CaHRTenna Poseidon is the Coffee and Ham Radio’s take on the popular Rybakov vertical non resonant antenna. Today we’ll talk about Poseidon, show you how to build your own, and put the Greek god of the sea on the air.

CaHRTenna Poseidon Vertical Antenna:

The Rybakov Antenna:

Coffee and Ham Radio’s Poseidon is based on an antenna called the Rybakov. That antenna, created by Italian ham IV3SBE about 20 years ago is a non resonant ground ground mounted vertical antenna with a radiating element of 25 feet. At the feed point is a 4:1 unun or transformer to match the 200 ohm impedance the antenna presents. Radials of about a similar length provide the ground network for the antenna. With a tuner, the antenna will operate on the 80 through 6 meter bands, although it gets pretty inefficient on 40 meters and below. Your best performance will be on the higher bands and this style of antenna really excels on 10, 12, and 15 meters. As you get higher in frequency, the RF radiation angle gets lower and lower, making it an excellent DX antenna.

But why the name Rybakov? When IV3SBE designed the antenna, he envisioned it being supported by an 8 meter fishing pole. The antenna’s 25 foot length makes it perfect to deploy with a lightweight mast or fishing pole. Rybakov is Russian for fisherman, so it makes sense to give the fishing pole antenna that name.

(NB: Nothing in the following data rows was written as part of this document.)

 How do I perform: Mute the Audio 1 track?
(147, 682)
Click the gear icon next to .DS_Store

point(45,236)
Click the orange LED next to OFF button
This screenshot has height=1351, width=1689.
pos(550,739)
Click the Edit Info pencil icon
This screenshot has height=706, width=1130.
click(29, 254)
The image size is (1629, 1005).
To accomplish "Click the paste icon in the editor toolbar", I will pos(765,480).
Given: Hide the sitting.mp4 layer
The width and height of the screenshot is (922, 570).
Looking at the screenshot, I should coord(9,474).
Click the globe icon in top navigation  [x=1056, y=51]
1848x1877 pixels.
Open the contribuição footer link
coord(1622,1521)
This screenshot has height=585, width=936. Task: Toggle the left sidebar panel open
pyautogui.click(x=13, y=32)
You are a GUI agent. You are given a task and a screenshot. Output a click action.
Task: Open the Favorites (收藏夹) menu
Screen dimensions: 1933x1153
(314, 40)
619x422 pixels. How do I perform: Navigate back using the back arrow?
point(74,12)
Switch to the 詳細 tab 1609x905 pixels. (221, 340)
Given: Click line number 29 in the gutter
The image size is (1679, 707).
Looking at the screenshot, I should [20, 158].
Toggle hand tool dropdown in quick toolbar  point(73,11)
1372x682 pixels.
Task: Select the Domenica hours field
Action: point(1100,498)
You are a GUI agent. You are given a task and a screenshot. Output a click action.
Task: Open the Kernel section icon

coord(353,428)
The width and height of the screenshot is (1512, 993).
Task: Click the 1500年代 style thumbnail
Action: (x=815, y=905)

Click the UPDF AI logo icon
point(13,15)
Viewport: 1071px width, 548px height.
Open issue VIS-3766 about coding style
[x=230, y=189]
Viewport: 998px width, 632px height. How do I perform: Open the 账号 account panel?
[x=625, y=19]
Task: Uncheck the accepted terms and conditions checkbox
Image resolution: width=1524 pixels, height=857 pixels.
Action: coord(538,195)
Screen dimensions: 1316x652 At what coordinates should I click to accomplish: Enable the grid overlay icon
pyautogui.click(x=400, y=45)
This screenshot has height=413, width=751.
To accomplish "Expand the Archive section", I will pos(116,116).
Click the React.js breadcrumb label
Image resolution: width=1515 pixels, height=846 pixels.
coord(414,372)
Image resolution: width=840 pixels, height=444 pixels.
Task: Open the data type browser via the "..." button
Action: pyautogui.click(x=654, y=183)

Coffee and Ham Radios did send me a Poseidon vertical antenna kit to build and put on the air in exchange for a video. But my opinions are my own and there is no outside influence. So let’s head inside, build this antenna, and then put it on the air.


So what makes Poseidon different? I believe the key difference lies in the transformer. If you look at most 4:1 unun designs, they use a red T200 style toroid. The red toroids work well and offer very good overall efficiency, but a key design element of this antenna was to make is tunable with a transceiver’s internal tuner. That means you will need an SWR that’s 3:1 or less over the entire frequency range the antenna is designed for. Unfortunately the T200 isn’t up to that and you will get higher impedances at the lower frequencies. This green colored iron powder core that’s used in Poseidon offers an overall better impedance matching at a wider range of frequencies, with a slight tradeoff of efficiency. Is the tradeoff worth it? It is if you don’t want to bring an extra piece of gear out into the field. Also consider, lower impedance coming out of the antenna means less losses in your feed line. So overall, its a valid choice to make.

The second consideration with this antenna is that 4:1 transformers can pass along common mode currents, causing the outer shield of your feed line to radiate. This will affect your antenna’s radiation pattern. Proper 4:1 windings will also include a second toroid would as a 1:1 choke. In order to make this antenna easier to build, Poseidon does not use the double toroid winding, instead you will need a choke of some sort on your coaxial cable. Today I’ll be using an integrated choke on my feed line for this antenna.